Sony fixed a security exploit that turned the PS Portal into a PSP emulation machine


Facepalm: A team of Google engineers recently discovered an exploit that could have provided a welcome improvement in functionality for the PS Portal. Those very same engineers have now closed that door by promptly informing Sony about the bugs.

Sony recently released a new system update for the PlayStation Portal, the streaming gadget designed to play PS5 games over WiFi. Official notes for the 2.0.6 release of the PS Portal firmware only quote improvements for the device’s system software performance and stability, but an additional fundamental change has likely been left out of the release notes.

Andy Nguyen confirmed that the bugs he and his team of Google engineers discovered in February are fixed in the 2.0.6 firmware release. Nguyen’s team worked for a month to turn the bugs into an exploit that could make the PS Portal a much more useful device, adding the ability to natively run open-source PSP emulator PPSSPP.

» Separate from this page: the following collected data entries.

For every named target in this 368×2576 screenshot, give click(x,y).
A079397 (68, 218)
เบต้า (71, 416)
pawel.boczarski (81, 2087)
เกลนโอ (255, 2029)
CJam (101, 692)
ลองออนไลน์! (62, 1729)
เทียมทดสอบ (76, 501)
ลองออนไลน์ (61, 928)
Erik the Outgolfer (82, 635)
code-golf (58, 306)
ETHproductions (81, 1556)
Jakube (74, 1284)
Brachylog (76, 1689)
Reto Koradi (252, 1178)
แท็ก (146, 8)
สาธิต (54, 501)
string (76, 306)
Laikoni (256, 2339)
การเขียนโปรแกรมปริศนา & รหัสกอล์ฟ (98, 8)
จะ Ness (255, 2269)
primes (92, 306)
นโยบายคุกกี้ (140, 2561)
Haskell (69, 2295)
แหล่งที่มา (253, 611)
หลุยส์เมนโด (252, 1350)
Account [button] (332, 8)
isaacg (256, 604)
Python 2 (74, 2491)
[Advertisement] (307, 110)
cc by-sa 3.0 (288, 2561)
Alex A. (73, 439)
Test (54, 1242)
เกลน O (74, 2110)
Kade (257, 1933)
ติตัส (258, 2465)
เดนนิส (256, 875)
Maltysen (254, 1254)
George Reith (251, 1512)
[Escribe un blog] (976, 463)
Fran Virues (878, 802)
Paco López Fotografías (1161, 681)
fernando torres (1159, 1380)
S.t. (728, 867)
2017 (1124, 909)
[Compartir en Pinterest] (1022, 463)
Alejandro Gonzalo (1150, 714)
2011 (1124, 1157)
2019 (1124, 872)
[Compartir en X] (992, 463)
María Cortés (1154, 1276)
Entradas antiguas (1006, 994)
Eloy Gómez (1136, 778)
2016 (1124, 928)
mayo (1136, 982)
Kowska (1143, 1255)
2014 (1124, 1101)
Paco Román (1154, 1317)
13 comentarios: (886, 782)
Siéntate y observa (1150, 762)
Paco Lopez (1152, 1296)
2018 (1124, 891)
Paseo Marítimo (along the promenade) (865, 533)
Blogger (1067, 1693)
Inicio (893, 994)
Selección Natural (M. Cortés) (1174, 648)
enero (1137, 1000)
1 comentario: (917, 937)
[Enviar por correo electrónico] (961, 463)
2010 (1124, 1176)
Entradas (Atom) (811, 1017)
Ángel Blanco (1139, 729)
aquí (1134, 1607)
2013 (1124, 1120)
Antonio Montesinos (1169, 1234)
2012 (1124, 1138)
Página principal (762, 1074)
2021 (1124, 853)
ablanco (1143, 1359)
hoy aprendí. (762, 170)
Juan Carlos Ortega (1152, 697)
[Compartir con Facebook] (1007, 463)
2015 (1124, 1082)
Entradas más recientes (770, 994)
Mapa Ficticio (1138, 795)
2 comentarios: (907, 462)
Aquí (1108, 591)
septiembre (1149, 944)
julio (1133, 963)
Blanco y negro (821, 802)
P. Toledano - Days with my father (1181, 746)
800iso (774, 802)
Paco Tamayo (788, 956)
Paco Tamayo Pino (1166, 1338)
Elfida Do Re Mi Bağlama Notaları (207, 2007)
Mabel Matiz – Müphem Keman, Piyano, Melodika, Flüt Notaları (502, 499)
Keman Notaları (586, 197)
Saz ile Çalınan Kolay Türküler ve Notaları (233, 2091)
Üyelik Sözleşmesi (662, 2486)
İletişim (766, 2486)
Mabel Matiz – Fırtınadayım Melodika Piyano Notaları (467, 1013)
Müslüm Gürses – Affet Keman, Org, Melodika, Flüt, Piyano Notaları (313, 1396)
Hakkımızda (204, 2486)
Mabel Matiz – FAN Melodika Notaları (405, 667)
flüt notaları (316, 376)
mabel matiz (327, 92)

The PlayStation Portable (PSP) handheld console was globally released by Sony in 2005, providing fans of the “Play” ecosystem with the most powerful mobile gaming experience available at the time. The console sold over 80 million units before being discontinued in 2014, leaving room for the much less successful PlayStation Vita platform.

The cross-platform PPSSPP emulator focuses on portability and speed, and it can run hundreds of PSP games in a “playable” state. The Android-based PS Portal device doesn’t include cutting-edge computing power, but it was powerful enough to make the aforementioned emulator do its magic to turn a streaming gadget into a proper “gaming” machine of its own.

After disclosing the PS Portal bugs to Sony, Nguyen is now being criticized for potentially permanently closing the door to device emulation. The researchers could have made the exploits public, offering the community a chance to tinker with the newly discovered software “toy.” The PSP has long been abandoned, so there should be no risks of a new emulation meltdown like what recently happened with Switch emulators Yuzu and Suyu.

Nguyen said that he “responsibly” reported the PS Portal issues to Sony. The researcher has “no idea” why he is being criticized on X/Twitter, as a public disclosure of the exploits would not have had real consequences for further community-fueled developments. Sony would have patched the bugs anyway, leaving the community with just a few weeks of research and exploration time.